At least we'd understood something. We now knew that emotional charge could matter a great deal when inscribing certain runes — particularly when creating more complex artifacts and runic arrays.
"Alright. Then we'll set the runes aside for now and keep looking elsewhere." I shook my head. "And if we run completely out of options, maybe I'll actually dig into proper runic study."
In practice, I didn't find that prospect particularly alarming. Runes genuinely interested me. I could feel it — this branch of magic had a pull on me.

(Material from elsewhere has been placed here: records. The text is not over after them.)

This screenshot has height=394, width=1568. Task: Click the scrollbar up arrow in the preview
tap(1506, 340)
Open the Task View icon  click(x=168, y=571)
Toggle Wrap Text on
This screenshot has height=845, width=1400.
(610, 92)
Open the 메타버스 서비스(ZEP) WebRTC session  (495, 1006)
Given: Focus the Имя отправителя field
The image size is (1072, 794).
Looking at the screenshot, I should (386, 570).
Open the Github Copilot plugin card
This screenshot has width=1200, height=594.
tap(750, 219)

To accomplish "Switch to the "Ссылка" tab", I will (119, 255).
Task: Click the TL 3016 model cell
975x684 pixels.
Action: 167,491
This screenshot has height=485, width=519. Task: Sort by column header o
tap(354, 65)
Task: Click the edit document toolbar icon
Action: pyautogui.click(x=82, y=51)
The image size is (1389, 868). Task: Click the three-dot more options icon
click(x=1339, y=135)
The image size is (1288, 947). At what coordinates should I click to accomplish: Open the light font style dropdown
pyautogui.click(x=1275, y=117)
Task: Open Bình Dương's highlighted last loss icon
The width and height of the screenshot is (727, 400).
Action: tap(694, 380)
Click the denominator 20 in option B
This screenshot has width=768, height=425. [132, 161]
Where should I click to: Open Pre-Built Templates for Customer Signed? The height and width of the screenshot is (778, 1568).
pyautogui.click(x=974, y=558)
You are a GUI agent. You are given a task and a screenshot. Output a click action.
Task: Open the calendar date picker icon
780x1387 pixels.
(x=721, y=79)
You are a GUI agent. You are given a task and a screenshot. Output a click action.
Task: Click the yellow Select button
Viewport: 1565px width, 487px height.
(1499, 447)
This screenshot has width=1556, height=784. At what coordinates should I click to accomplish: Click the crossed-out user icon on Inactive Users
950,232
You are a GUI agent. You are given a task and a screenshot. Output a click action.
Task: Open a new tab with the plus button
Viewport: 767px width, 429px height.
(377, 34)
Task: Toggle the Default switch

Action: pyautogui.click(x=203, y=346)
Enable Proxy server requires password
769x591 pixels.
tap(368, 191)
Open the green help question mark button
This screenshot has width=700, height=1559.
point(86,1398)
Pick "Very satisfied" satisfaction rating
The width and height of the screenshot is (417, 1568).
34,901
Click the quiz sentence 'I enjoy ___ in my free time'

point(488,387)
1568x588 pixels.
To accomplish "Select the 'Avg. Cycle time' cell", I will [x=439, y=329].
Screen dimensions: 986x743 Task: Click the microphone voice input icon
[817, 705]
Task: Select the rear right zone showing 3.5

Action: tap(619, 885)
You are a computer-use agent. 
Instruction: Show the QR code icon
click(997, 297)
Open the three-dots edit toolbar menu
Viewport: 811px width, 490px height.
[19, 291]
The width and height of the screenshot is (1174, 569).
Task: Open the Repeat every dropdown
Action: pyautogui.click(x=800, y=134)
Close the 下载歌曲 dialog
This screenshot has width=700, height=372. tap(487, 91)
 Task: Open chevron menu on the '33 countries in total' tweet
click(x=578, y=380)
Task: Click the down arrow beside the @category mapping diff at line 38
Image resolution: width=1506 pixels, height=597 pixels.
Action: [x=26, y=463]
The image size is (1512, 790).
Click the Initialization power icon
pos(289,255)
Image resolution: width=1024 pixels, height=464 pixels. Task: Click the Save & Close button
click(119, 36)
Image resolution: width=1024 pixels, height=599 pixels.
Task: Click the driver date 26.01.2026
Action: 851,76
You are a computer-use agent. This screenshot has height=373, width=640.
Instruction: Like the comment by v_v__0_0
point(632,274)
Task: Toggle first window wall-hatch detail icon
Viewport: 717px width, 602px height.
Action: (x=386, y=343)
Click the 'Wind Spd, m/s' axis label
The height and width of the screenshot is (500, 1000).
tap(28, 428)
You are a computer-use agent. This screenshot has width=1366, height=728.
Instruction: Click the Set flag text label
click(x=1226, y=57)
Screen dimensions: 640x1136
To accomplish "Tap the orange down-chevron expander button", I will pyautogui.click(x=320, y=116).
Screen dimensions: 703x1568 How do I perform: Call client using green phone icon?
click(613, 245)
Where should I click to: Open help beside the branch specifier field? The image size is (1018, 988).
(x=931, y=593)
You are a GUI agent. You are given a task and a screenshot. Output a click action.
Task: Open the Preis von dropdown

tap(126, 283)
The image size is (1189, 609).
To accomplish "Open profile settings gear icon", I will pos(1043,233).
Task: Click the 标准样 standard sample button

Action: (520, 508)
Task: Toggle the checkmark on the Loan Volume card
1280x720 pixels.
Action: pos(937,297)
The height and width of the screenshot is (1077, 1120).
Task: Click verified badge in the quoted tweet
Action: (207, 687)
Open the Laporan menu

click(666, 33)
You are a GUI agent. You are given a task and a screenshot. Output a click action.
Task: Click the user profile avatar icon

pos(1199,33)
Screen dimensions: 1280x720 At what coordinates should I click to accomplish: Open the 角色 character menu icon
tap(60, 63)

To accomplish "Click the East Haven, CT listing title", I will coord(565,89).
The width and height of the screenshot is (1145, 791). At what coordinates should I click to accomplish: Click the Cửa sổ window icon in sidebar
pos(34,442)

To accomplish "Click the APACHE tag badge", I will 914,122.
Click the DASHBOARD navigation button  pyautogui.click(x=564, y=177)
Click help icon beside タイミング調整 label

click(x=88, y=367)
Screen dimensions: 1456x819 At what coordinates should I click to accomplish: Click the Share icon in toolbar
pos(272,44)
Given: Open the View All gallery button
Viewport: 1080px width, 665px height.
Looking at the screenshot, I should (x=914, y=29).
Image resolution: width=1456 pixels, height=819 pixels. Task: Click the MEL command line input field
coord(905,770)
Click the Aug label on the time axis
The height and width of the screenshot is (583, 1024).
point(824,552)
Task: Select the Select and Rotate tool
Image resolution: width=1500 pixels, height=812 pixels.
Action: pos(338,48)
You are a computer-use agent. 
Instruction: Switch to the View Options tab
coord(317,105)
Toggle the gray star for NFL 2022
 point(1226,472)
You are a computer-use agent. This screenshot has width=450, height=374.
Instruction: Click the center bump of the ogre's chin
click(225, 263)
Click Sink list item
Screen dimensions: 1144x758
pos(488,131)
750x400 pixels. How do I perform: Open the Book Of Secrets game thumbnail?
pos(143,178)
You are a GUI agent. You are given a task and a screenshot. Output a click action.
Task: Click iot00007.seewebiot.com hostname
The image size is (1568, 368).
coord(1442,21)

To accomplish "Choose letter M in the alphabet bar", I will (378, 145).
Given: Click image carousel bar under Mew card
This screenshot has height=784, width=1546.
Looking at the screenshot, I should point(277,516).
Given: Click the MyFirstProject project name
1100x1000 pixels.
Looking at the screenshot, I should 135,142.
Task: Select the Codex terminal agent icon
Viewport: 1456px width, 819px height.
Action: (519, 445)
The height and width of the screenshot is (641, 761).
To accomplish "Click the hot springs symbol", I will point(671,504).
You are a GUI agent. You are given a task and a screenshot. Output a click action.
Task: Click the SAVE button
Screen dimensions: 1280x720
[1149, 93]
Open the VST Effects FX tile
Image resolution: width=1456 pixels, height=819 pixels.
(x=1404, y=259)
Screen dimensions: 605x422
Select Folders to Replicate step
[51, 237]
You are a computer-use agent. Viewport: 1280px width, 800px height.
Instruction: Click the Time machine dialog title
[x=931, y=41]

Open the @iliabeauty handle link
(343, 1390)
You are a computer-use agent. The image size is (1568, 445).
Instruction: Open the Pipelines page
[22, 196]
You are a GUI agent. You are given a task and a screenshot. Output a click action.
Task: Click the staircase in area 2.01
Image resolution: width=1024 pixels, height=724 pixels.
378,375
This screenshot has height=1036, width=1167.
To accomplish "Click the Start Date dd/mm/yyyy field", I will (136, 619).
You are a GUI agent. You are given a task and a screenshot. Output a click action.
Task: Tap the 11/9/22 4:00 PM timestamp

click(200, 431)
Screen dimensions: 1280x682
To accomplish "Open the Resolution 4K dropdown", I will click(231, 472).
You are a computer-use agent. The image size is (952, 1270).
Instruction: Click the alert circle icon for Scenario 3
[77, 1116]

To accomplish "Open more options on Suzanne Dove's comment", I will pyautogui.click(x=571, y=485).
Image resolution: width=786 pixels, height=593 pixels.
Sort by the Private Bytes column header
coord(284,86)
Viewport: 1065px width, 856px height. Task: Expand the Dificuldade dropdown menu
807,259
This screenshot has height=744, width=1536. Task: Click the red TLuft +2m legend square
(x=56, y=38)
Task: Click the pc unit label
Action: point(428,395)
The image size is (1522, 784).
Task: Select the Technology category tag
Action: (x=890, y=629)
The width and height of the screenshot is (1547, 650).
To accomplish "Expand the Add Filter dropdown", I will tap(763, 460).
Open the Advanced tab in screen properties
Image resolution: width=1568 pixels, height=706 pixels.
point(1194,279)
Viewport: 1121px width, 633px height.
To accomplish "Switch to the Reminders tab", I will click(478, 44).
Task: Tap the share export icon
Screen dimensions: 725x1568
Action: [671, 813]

McGonagall had mentioned something at the start of the year while recruiting the top Transfiguration students into the subject — something about how true masters of Transfiguration could weave runic chains into their work. That was how golems were made, she'd said. Like the suits of armor that stood as decorations throughout Hogwarts.
Decorations for now. But I knew perfectly well that if the castle ever needed defending, those golems would become one of the school's most dangerous systems of protection. There was real potential in that direction.
"Do you think you can actually take it on?" Daphne asked with a note of genuine concern — and genuine curiosity. "You're already training constantly, and we're already drowning in runic memorization. And now you want to push even further ahead of the curriculum? Are you sure you can manage it?"
"Not sure," I said, shaking my head easily. "But it's worth trying."
Enormous workloads weren't something that frightened me the way they frightened other students. I'd lived through far more intensive cramming sessions in my previous life. And now I had mental magic on top of everything else — which wouldn't just make the task easier, but actively studying vast quantities of information could itself serve as excellent training for that very magic. There was no reason to dread another wave of memorization.
Though I wasn't about to rush into any decisions either. Runes were fascinating, and I genuinely felt drawn to them — but Daphne had a point. My schedule was already packed. Overloading myself further might stop being productive and start being genuinely harmful, both to my wellbeing and to my relationships with the people around me.
I wasn't quite ready to fully transform into a workaholic hermit with a severe case of chronic overcommitment. So for now, I'd try to find information about emotions and magic somewhere else first.
"Well, if you think it's worth doing…" Daphne said slowly — and there it was. Something in her had caught fire, just a little, at the idea of going deeper into runic magic. "Then I could try focusing on the runes too. I like them as well."
She wouldn't back down from that now. I knew her well enough to be sure of that. Which meant I could leave the runic exploration to her for a while. When the time came, she wouldn't mind sharing what she'd learned and discovered.
And honestly, it would probably be good for her confidence too. My fiancée could use at least one area of magic where she could genuinely outpace me — at least for a time. Runes really were fascinating. Daphne fully shared my opinion on that. So whatever effort she put in wouldn't be wasted.